Minnie has homework from $6$ subjects including calculus and statistics this week. Among them, she wants to finish homework for $4$ subjects including calculus and statistics today. She wants to finish statistics before calculus. How many ways are there for her to select the $4$ subjects, and then decide the order of doing homework?
So I used a very roundabout method which is not ideal since I would need to apply the theory when I take the exam.
So basically, I simplified the subjects into $5$ choices where I merged statistics and calculus into one unit where it is implied that statistics will be finished before calculus.
Then, I used a tree diagram that basically starts with statistics-calculus as the first homework set completed, which branches out into $4$ next case scenarios (homework $2$, $3$, and $4$) whereby, from each of those branches, it further expands until all the homework order is exhausted.
For the case when statistics-calculus is the first set of homeworks, completed, there are $24$ possible outcomes. Then when statistics-calculus is the second and third set of homeworks completed, it comes out to $48$. Since I am only interested when statistics-calculus is either in position $1$, $2$, or $3$, I just added $24+48 = 72$ possible outcomes as my answer.

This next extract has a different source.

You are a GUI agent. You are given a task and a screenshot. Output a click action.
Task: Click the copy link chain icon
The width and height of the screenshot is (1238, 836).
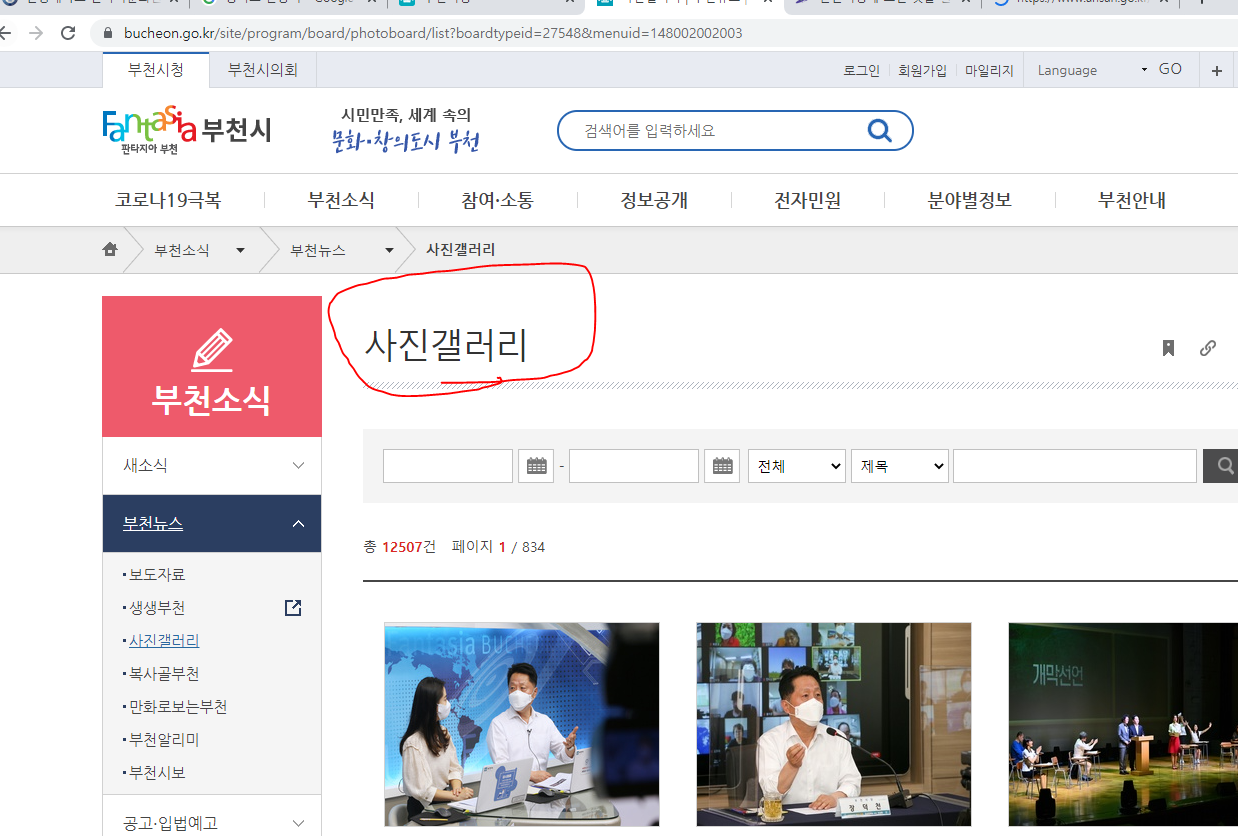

However I tried every possible way to use either permutation or combination to arrive at $72$ and just couldn't find it. Can someone explain to me please how to approach this problem methodically?
She can choose the two other subjects in ${4 \choose 2}=6$ ways. Having chosen the subjects, she could put them in $4!=24$ orders, but half of them have Statistics and Calc out of order, leaving $12$. Then $6 \cdot 12=72$.